The Ministry of Environment for Indonesia has issued new regulations that will prevent landfill sites across Bali from receiving waste that comes from hotels, restaurants, and cafes.
The Director of Waste Management for the Ministry of Environment, Norma Tahar, has been in Bali this week, visiting the island’s biggest open landfill sites.
The hospitality sector in Bali is one of the biggest contributors to local landfill sites.
While there are localized recycling plants across the island, and many resorts, hotels, and tourism businesses have policies in place to minimize waste, the fact of the matter is that every day tonnes upon tonnes of waste from the tourism sector ends up at Bali’s landfill sites.
As almost all landfill sites and recycling plants are running at capacity, major changes have been needed for some time, and now it seems they have arrived.
Suwung TPA, Bali’s biggest open landfill site, which sits close to the resorts of Kuta and Sanur, is widely acknowledged to be at capacity and is still accepting more trash every day.
In October 2023, major fires broke out across the trash mountain and smouldered for days, covering much of the central southwest coast of Bali and Denpasar City with toxic fumes. The height of the trash mountain now sits at 35 meters above ground level and is many meters deep below ground level, too.
There are hopes that the policy forces businesses that produce waste to take full responsibility for how it is processed, whether that be drastically reducing the use of inorganic materials, increasing recycling, separating organic from inorganic waste, and creating localized composting systems.
Tahar also spoke to the press to confirm that the dialogue over formal and finally closing Suwung TPA once and for all will be intensified over the coming months.
Tahar told reporters, “We will intensively discuss land options outside Denpasar and Badung Regency. Hopefully, in the near future, we will come to a permanent decision which is fixed.

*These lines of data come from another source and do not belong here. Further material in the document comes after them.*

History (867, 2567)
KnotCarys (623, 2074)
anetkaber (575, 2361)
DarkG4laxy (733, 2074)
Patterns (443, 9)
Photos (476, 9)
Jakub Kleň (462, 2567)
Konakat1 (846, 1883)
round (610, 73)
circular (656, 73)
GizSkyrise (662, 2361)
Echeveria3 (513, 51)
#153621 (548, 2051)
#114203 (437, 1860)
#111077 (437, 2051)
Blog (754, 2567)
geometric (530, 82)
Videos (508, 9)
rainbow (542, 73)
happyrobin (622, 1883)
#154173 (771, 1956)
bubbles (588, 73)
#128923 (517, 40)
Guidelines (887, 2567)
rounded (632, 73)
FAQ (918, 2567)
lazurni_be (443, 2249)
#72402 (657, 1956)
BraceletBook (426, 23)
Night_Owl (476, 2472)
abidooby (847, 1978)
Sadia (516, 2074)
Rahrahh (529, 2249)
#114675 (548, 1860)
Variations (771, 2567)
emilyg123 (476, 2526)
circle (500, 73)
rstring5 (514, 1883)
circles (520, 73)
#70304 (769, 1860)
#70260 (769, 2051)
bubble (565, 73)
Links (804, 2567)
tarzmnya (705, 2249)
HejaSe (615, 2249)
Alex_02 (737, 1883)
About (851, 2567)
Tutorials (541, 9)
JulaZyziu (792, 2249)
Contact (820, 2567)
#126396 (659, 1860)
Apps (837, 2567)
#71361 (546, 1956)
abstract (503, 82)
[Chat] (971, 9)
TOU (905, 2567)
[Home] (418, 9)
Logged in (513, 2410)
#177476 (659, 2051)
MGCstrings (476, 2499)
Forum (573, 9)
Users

Speaking earlier this year, the Head of Bali Provincial Environment and Forestry Office, I Made Teja, explained, “Our landfills are in an overloaded condition. Based on the research results of the Minister of Public Works and Public Housing, the current real conditions of the Suwung TPA must be closed.”
Temesi TPA in Gianyar Regency, near Ubud, is anticipated to take over the overflow and become Bali’s next major open landfill site, expanding on the seven hectares of land that it already covers.

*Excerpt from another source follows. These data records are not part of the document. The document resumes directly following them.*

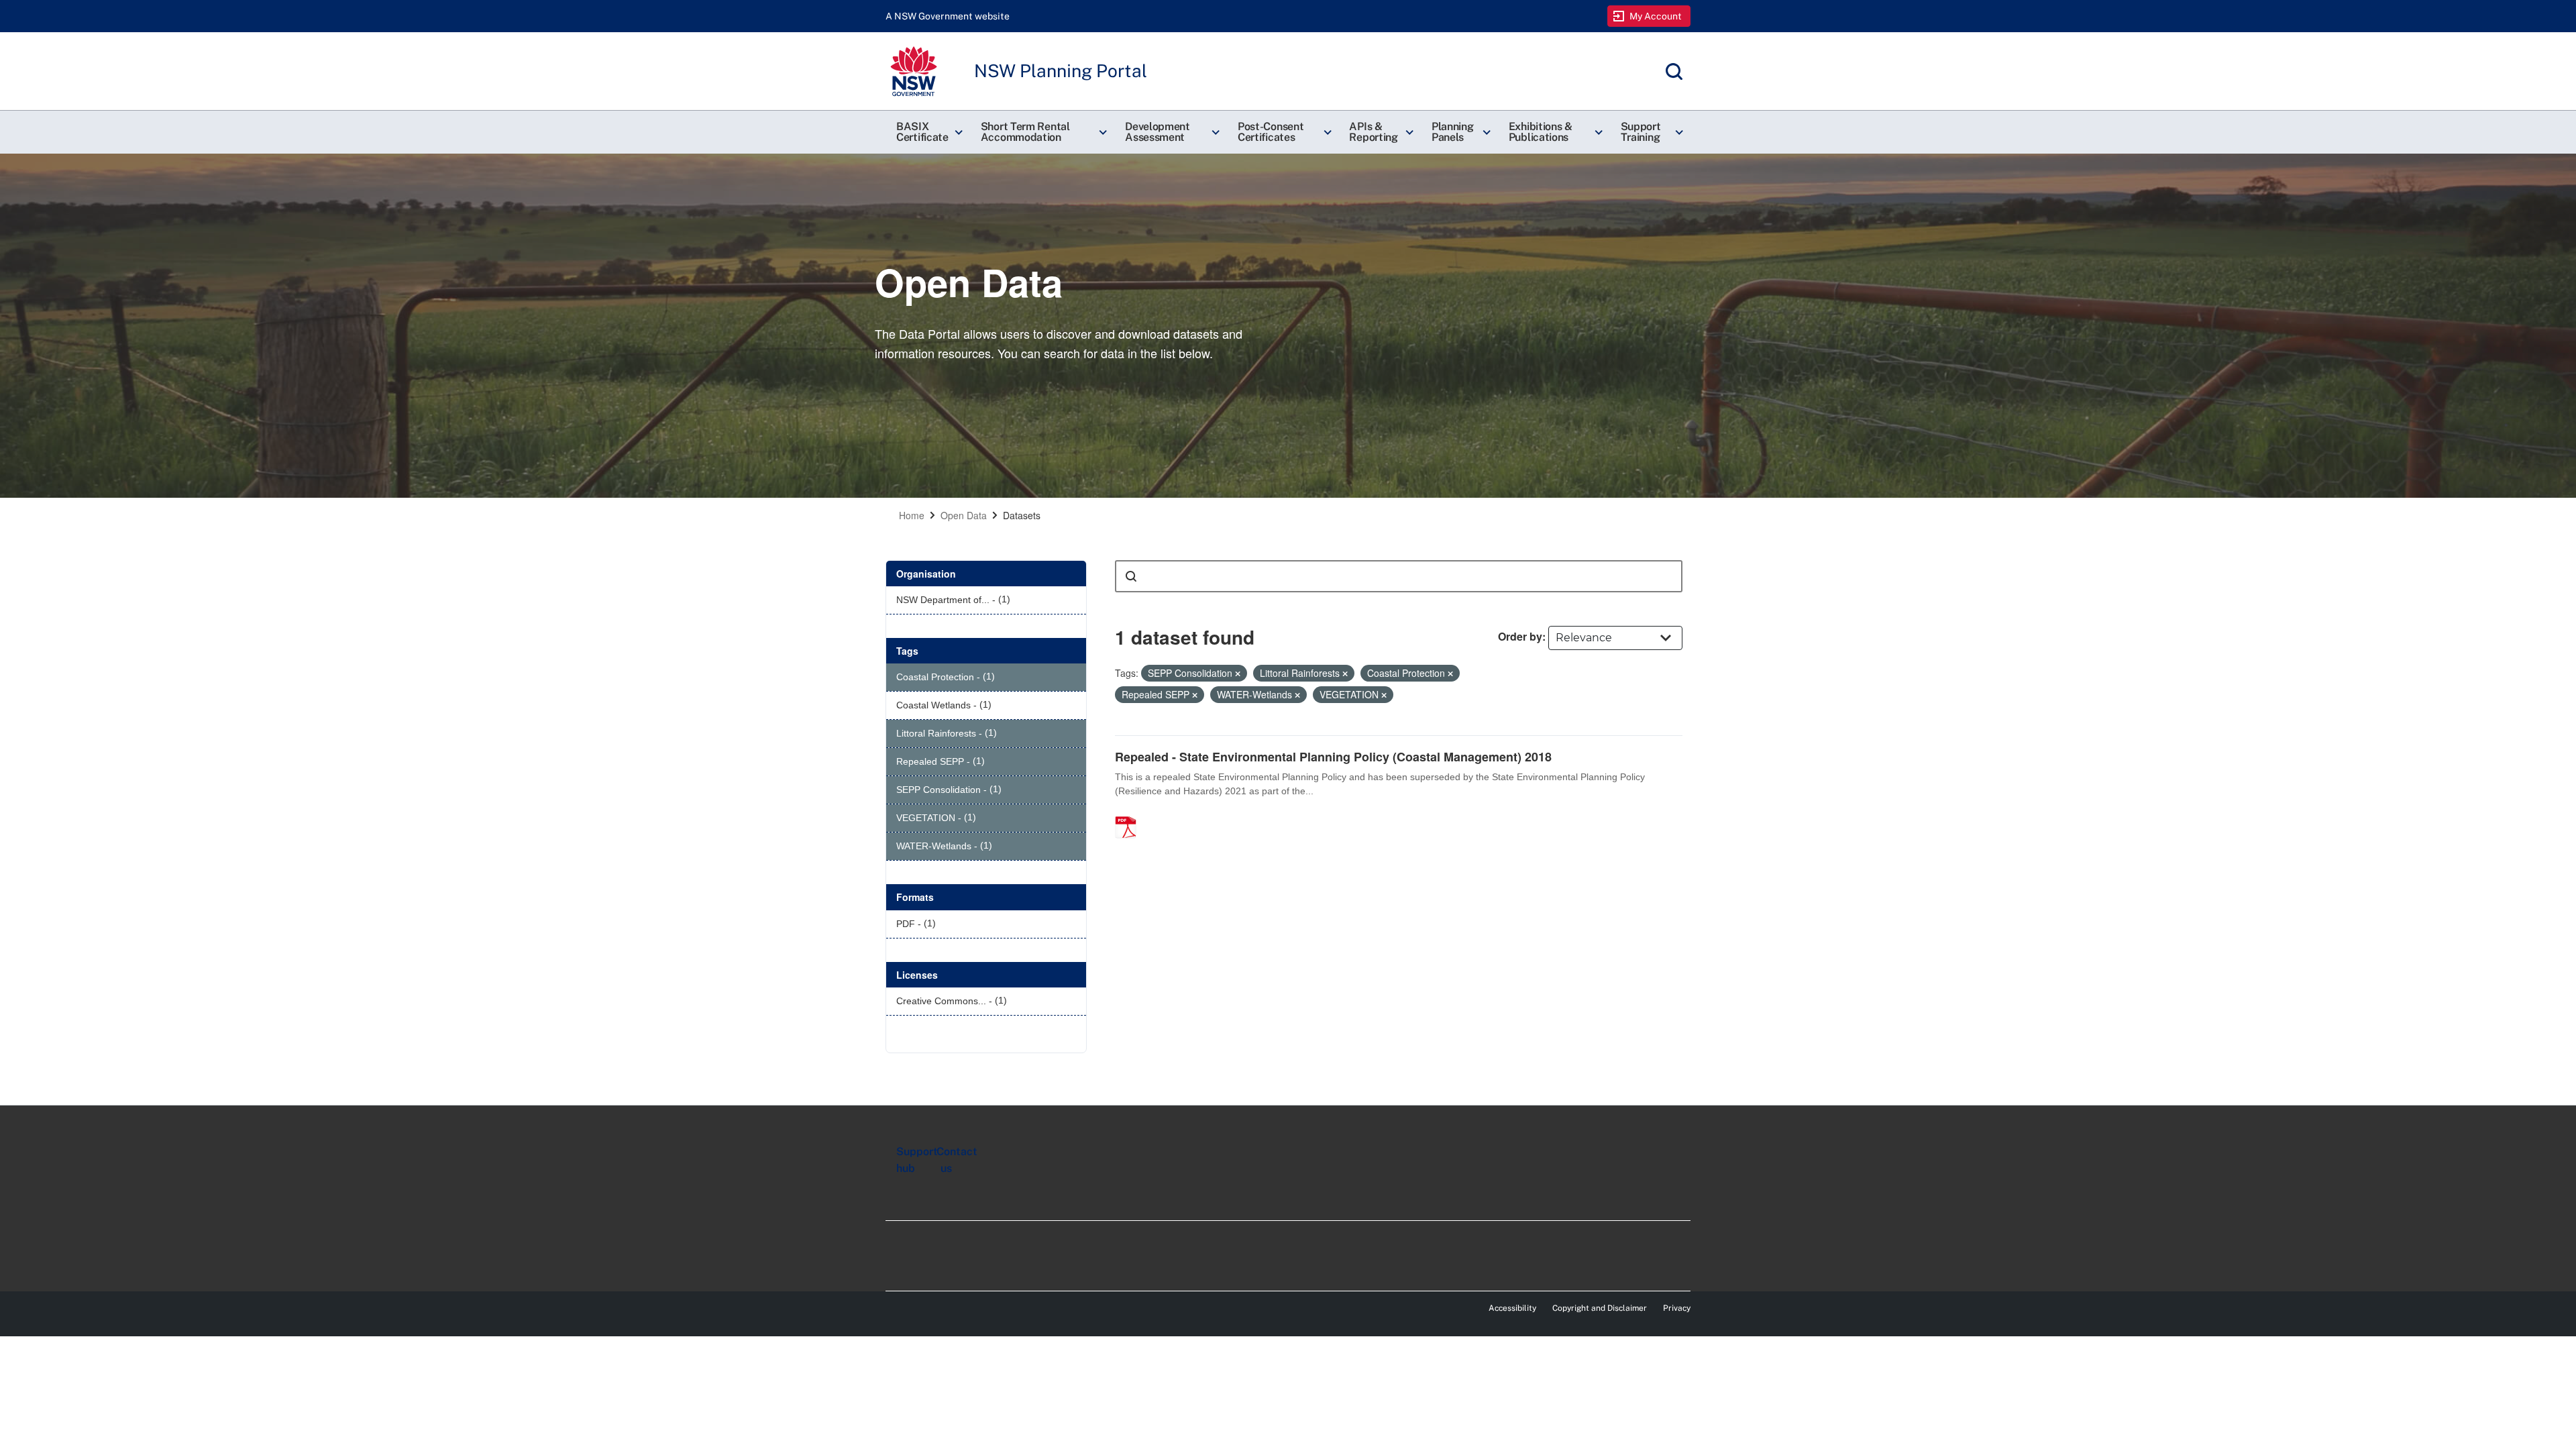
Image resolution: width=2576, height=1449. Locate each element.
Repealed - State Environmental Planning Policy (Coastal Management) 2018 (1333, 756)
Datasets (1021, 515)
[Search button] (1131, 576)
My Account (1655, 16)
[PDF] (1130, 813)
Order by (1520, 636)
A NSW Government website (947, 16)
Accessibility (1512, 1308)
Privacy (1676, 1308)
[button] (927, 132)
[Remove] (1237, 673)
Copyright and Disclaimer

At Suwung TPA, managers are now discussing how to prevent major disasters at the site, including fires and the potential for trash landslides that would seriously endanger the lives of local trash pickers who scour the site for items that they can salvage, recycle, and earn an income from.
Management is working on compacting the trash mountain segment by segment and is working to complete the work before the monsoon season arrives.
Twelve heavy plant machinery vehicles have been deployed to compact the incomprehensibly large trash pile and dig a kind of moat around the outside of the 35.46 site to capture floodwater.
Suwung TPA currently receives 1,100 – 1,200 tonnes of waste a day from all around Badung Regency, including areas like Canggu, Seminyak, Legian, Kuta, Uluwatu, and Nusa Dua, as well as Denpasar City.
The site has been open since 1984 and was due to be closed before the G20 Summit was hosted in Bali in 2022, but waste has continued to be deposited at the site hour by hour every single day.
There are immediate concerns that this policy will be hardest on small and medium-sized businesses that do not immediately have the resources to dispose of their waste by alternative means.
Larger hotels, restaurants, cafes, and accommodation providers are more likely to have more resources available to implement solutions quickly and impactfully in response to these upcoming policy changes.
There are fears that unless a set of mitigations are in place to support those businesses who don’t immediately have the resources to create a waste management strategy, more waste could end up being dumped at illegal landfill sites, in waterways, or unused pockets of land.